*ESTRATTO FORNITO*.
Da tale tipo di attività si distinguono le locande - strutture ricettive alberghiere che forniscono alloggio ai clienti in non più di sei e non meno di tre unità abitative costituite da camere, anche dotate di eventuali locali accessori con annesso esercizio di ristorazione svolto da uno stesso titolare - e le pensioni - alberghi contrassegnati da 3, 2 ed 1 stella, che, forniscono alloggio e servizio di ristorante alle sole persone alloggiate. In entrambi i casi, le attività forniscono un vitto ai propri clienti, elemento distintivo dall’attività di affittacamere, che comporta esclusivamente la fornitura di servizi accessori.

3. Le motivazioni del Tribunale

Il Giudice di prime cure dapprima esamina le eccezioni preliminari sollevate dalla società convenuta, ritenendole infondate.

Viene ritenuta sussistente, infatti, la legittimazione passiva della convenuta relativamente alla domanda diretta all'accertamento della violazione del regolamento condominiale e di condanna alla cessazione di tale uso, in quanto sia il proprietario che il conduttore di un immobile ubicato all'interno di un condominio sono obbligati al rispetto del regolamento condominiale e sono responsabili di fronte alla collettività condominiale delle violazioni del regolamento.

Nel merito, al fine di dirimere il caso, il giudice di prime cure riprende un principio ormai consolidato in giurisprudenza, secondo il quale “L'attività di affittacamere, pur differenziandosi da quella alberghiera per le sue modeste dimensioni, richiede non solo la cessione del godimento di locale ammobiliato e provvisto delle necessarie somministrazioni (luce, acqua, ecc.), ma anche la prestazione di servizi personali, quali il riassetto del locale stesso e la fornitura della biancheria da letto e da bagno. In difetto della prestazione di detti servizi, pertanto, quella cessione non può essere ricondotta nell'ambito dell'attività di affittacamere, né quindi sottratta alla disciplina della locazione ad uso abitativo.”

Nel caso di specie, il regolamento condominiale, all’art. 6. Prevedeva che "Gli alloggi sono destinati all'uso del condomino, dei suoi famigliari, del personale di servizio da esso dipendente e degli inquilini nei limiti in cui è ammessa la locazione. Èfatto divieto al condomino di tenere locande o pensioni. Non è altresì consentito nei singoli alloggi, solai e boxes ad essi pertinenti l'esercizio di industrie e di altre attività imprenditoriali, di laboratorio, di officine, né il deposito di merci o materiali vari da esitarsi all'ingrosso o al minuto...".

I vari contratti, così come redatti, possono essere ritenuti contratti di locazione ad uso abitativo o devono essere qualificati come contratti di affittacamere rientranti, in quanto tali, nella disciplina delle attività imprenditoriali?

*MATERIALE FORNITO*.
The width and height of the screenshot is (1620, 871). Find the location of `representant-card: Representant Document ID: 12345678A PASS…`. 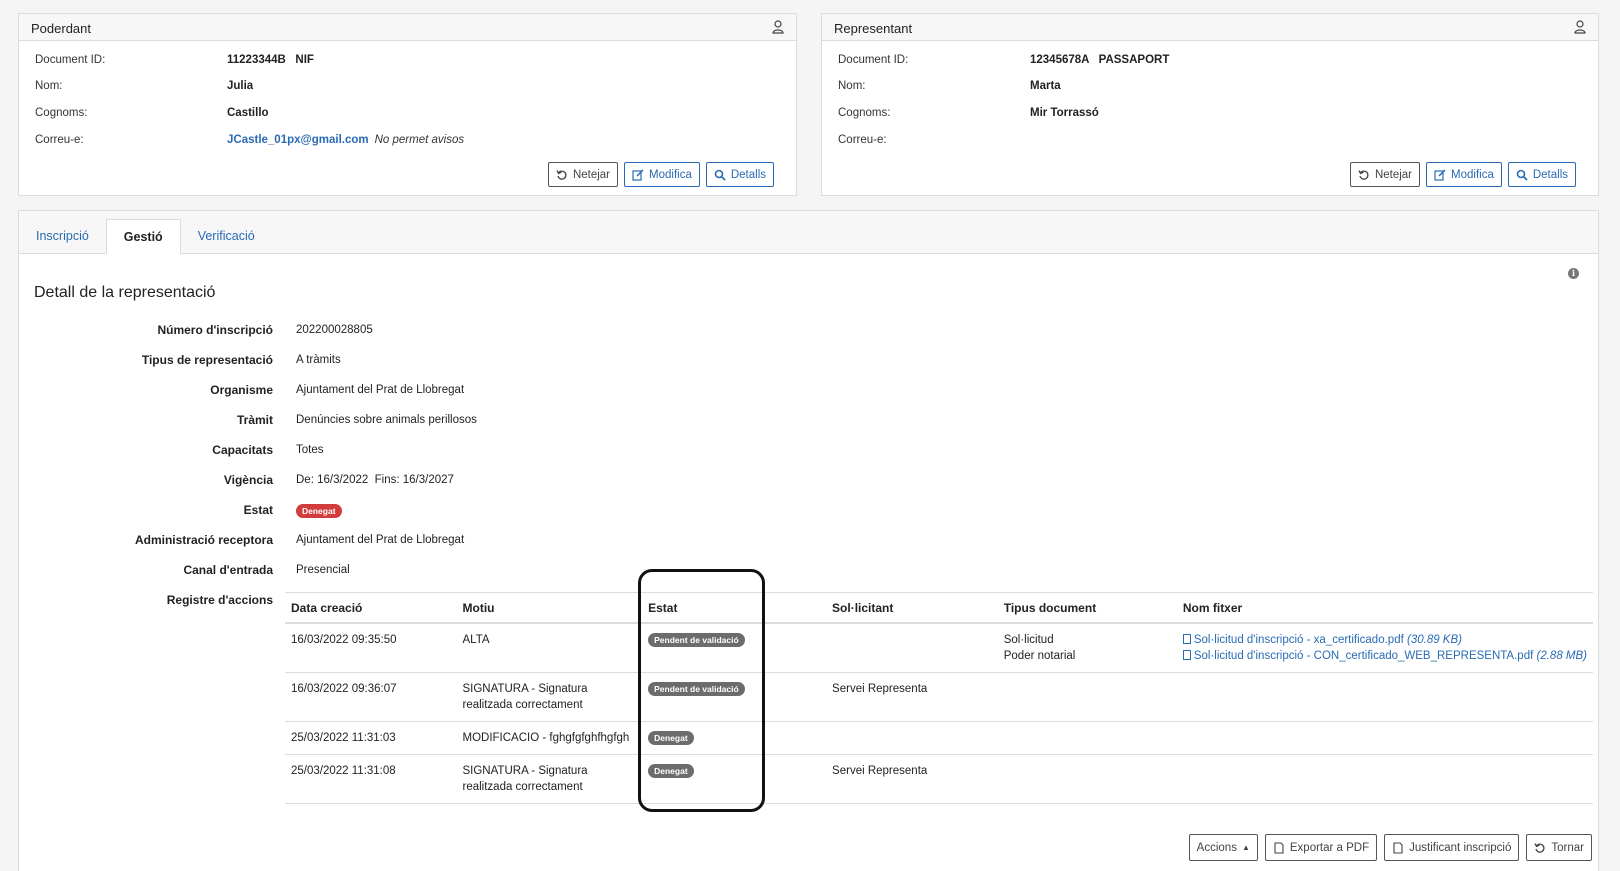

*COMPITO DA SVOLGERE*.
Nell'estratto fornito sopra, riscrivi in forma più breve il paragrafo che comincia con «Viene ritenuta sussistente» e conservane i fatti principali.

*SOLUZIONE PROPOSTA*.
Il giudice di prime cure riconosce la legittimazione passiva della società convenuta. Questo vale per la domanda di accertamento della violazione del regolamento condominiale e di condanna alla cessazione di tale uso. Il motivo è che sia il proprietario sia il conduttore di un immobile in condominio devono rispettare il regolamento e rispondono delle violazioni davanti alla collettività condominiale.